Mezardan rahmetli nenem çıksa karşımda dursa bu kadar korkmazdım. İnsanın korktuğu ile karşılaşması adettendir. Karşımda durmuş, arsızca baştan aşağı beni süzmesi tüm avzumda tuhaf iç gıcıklayıcı bir ürperdi yaydı. Zangır zangır titriyordu dizlerim. Şunu kesin bir şekilde söylemeliyim ki, kesinlikle soğuktan değildi bilakis haysiyetsiz adamın karşımda dikilip durmasından dolayı titriyordu dizilerim.
Dağlara çarpıp kulağıma geldi sanki sesi defalarca."Bende fidan boylumun yollarını gözlüyodum ki çok bekletmedin"
Korkuyla etrafıma bakındım, bir kurtuluş arar gibi. Hiç su doldurmadan gerisin geri eve dönmeyi de düşünmedim değildi hani. Sepsert bir rüzgar esti, eteğim savruldu, başımdaki kalın bürük havalandı. Göğü yararcasına boy vermiş koca söğüt ağacından üç beş kuru yaprak kıvrıla kıvrıla uçuştu sağa sola. Esen sert rüzgar gece olacak fırtınanın habercisiydi belliydi. Bakır helkiler bir elimde, diğer elim başımdan uçmasın diye bürüğümü tutuyordum sıkı sıkı.
"Ne o Adile'm sustun galdın gı?"
Hırsla gözlerimi kıstım. Karlara bata çıka yaklaştım soysuza. Bana bakarken keyifle dudağı kıvrıldı yukarı doğru. Sinirle bakır helkileri bıraktım yere, tam karşısına geçtim. Şakir emminin elma bahçesinin çitlerini oluşturan kuşburnu ağaçlarının dibine doğru çekildi. Korkuyordum ama karşısında durmaktan da geri kalmadım. Diktim gözlerimi gözlerine, içimde bastıramadığım kinim ve nefretim neredeyse vahşi bir ejderha gibi ateş olup püskürecekti.
"Derdin ne deyyus! Düş yakamdan!"
Önce bir şaşırdı ama hemen toparlandı. O avcıydı, ben ise av. Rollerin değişmesi kabul edebileceği bir şey değildi. Alaylı bir tebessüm kirli sakallı yüzüne yerleşti. Küçümseyerek başını sağa sola sallayarak baktı bana onaylamaz bir şekilde.
"Ağzın eyice bir bozulmuş ha Adile! Terbiye etmemi mi ister o kiraz dudakların?"
"Uckuru gevşek herif" dedim tıpkı onun bana baktığı gibi küçümser bakışlar atmaya çalışarak. Ne kadar becerdim bilmem ama güçsüz olmadığımı ondan korkmadığımı, zannetsin istiyordum.

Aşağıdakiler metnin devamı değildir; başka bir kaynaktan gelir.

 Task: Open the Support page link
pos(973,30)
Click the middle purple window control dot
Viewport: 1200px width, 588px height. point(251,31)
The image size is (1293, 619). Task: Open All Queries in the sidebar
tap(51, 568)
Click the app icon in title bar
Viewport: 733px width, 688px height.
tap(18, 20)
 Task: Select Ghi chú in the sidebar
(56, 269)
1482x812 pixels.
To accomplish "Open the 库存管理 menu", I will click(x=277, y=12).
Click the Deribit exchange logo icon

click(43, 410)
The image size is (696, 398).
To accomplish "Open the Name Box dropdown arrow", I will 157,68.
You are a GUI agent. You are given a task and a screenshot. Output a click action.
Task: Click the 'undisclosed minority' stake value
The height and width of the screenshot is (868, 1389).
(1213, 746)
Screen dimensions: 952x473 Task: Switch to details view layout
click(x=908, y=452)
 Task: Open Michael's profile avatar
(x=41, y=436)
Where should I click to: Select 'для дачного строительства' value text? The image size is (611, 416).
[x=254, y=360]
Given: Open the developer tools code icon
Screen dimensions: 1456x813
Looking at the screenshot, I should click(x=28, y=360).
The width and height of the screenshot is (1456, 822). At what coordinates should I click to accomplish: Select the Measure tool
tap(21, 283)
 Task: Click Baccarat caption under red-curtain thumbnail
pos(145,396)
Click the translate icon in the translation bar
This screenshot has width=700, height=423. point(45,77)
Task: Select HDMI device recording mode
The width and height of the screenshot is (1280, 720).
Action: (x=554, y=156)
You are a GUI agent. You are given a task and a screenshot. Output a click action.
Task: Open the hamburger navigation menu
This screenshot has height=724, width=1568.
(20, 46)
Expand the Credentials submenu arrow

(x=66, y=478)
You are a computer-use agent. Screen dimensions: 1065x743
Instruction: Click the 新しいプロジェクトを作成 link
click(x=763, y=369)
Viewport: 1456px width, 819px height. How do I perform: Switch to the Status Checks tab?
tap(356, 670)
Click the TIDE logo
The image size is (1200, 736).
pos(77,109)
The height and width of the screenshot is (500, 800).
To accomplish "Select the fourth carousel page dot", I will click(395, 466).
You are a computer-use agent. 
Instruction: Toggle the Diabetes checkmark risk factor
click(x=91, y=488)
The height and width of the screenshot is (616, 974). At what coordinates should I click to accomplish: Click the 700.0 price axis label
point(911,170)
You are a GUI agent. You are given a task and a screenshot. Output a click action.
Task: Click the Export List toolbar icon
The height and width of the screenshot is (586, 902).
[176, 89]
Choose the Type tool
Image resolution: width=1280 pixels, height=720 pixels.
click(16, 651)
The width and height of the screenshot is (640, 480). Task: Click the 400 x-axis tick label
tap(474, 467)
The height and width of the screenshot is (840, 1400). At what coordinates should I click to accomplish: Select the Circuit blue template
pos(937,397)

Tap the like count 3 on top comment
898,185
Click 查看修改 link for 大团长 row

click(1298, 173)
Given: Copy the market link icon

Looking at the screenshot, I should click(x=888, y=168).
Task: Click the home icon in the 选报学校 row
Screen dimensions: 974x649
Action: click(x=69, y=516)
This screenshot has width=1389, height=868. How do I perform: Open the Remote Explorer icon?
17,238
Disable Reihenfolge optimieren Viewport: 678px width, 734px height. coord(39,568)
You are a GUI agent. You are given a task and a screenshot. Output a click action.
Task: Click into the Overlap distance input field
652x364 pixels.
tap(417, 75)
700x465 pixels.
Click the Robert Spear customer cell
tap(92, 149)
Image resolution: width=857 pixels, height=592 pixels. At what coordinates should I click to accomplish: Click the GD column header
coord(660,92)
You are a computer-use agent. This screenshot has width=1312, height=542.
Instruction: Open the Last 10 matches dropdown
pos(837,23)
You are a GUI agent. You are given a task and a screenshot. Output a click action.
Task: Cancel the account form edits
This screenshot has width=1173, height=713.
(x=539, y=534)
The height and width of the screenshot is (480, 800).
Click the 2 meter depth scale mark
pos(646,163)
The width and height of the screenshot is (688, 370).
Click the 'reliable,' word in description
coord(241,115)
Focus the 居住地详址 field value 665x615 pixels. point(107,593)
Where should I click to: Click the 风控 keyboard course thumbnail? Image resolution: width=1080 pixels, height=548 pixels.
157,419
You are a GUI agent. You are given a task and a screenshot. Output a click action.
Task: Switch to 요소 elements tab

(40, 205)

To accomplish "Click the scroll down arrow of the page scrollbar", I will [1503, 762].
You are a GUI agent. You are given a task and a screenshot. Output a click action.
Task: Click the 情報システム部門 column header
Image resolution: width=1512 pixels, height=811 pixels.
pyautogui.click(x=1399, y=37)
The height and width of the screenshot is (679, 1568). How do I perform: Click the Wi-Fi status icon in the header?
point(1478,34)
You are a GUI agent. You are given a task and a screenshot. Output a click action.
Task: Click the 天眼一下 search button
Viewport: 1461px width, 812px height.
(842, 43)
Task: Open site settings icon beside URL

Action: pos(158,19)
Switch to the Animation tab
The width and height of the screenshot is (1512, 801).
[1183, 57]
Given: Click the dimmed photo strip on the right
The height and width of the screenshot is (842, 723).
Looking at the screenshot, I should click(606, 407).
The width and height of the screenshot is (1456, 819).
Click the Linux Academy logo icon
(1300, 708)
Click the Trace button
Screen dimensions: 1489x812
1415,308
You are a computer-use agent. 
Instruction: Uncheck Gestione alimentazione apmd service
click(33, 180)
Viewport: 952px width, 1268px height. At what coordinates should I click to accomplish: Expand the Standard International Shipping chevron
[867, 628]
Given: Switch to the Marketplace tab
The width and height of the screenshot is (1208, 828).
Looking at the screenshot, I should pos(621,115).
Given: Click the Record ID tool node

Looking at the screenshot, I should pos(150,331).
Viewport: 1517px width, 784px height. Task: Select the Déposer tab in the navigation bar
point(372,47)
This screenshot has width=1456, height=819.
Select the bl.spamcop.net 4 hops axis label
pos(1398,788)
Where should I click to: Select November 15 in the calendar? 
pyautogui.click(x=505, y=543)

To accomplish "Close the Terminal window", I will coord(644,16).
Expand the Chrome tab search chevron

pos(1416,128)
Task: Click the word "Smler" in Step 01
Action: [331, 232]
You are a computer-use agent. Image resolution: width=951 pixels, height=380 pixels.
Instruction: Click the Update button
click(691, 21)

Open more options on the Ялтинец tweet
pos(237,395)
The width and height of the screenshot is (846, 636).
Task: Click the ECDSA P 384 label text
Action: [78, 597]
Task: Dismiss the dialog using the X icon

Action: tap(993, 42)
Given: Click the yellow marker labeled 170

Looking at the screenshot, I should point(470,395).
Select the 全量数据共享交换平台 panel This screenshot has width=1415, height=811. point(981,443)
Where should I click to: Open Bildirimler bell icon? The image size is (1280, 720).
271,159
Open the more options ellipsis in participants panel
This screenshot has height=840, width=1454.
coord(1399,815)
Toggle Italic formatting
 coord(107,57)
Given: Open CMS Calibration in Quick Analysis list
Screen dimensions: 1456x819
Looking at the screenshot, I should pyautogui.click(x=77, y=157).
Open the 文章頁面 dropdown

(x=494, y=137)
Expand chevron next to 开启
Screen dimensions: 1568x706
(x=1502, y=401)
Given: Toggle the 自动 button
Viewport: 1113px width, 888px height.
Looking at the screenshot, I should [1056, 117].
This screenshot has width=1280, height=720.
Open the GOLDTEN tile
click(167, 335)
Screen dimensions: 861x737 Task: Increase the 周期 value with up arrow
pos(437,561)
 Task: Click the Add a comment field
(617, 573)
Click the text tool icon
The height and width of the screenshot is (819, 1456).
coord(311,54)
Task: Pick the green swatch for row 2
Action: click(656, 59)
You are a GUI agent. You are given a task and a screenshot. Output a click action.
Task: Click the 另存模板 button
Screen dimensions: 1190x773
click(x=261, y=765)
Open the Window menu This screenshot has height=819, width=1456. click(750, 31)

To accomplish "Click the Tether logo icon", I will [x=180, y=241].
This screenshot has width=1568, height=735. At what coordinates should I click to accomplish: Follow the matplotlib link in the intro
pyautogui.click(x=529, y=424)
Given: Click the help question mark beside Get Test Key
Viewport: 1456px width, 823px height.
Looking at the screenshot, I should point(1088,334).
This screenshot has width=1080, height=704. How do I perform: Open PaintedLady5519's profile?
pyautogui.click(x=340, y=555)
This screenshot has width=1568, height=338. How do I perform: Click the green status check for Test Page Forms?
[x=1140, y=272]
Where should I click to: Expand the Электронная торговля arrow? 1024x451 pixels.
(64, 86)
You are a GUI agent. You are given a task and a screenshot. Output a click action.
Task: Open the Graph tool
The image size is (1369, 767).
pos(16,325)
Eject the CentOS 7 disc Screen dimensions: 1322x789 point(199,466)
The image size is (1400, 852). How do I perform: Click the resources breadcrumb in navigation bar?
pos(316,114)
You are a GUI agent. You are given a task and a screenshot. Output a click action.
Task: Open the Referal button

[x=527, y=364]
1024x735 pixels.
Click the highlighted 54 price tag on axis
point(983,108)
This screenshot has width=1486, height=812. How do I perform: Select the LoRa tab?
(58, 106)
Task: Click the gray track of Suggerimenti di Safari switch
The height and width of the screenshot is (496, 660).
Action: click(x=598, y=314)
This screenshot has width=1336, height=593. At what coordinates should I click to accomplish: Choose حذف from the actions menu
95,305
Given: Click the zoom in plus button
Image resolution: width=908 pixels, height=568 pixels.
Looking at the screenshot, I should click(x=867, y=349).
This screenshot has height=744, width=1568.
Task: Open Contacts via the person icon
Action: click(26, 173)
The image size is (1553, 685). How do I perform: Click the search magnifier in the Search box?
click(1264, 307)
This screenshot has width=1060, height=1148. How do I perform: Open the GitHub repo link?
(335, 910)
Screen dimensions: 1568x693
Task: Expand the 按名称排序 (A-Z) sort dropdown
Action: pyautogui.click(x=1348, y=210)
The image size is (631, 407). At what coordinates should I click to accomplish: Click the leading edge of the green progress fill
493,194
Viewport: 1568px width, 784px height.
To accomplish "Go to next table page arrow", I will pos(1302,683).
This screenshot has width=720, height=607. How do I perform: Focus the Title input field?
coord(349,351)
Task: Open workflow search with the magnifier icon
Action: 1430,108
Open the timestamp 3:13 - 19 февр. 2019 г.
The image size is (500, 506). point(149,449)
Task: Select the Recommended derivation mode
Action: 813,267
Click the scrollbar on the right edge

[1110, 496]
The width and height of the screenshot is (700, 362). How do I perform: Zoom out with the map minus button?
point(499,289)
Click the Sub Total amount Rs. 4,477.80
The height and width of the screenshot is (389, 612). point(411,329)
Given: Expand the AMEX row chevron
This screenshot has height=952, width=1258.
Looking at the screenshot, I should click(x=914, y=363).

"Düzgün gonuş kırarım o utan ar bilmez ağzını!" Deyip bir hışım tuttu kolumu. Yüreğim serçe kuşu gibi pır pır çırpınmaya başladı. Sanki yüksek perdeden avham kesen ben değilmişim gibi. Anladı yüz ifademden hemen o dakika. Yüzünde anlayamadığım bir ifade geldi oturdu.
"Bırak kolumu, bırak dedim!"
"Ne o Adile'm gorhuyon mu? Nereye saklandı o deminki cesaretin ha Adile'm?"
"Ben senin Adile'n değilim! Duydun mu Senin Adile'n değilim! Akşam İsmet ile söz kesiyoh! Ne edersen et beceremeyeceksin, beni pis bir şeymişim gibi ayaklar altına almaya gücün yetmiyecek adi herif duydun mu?"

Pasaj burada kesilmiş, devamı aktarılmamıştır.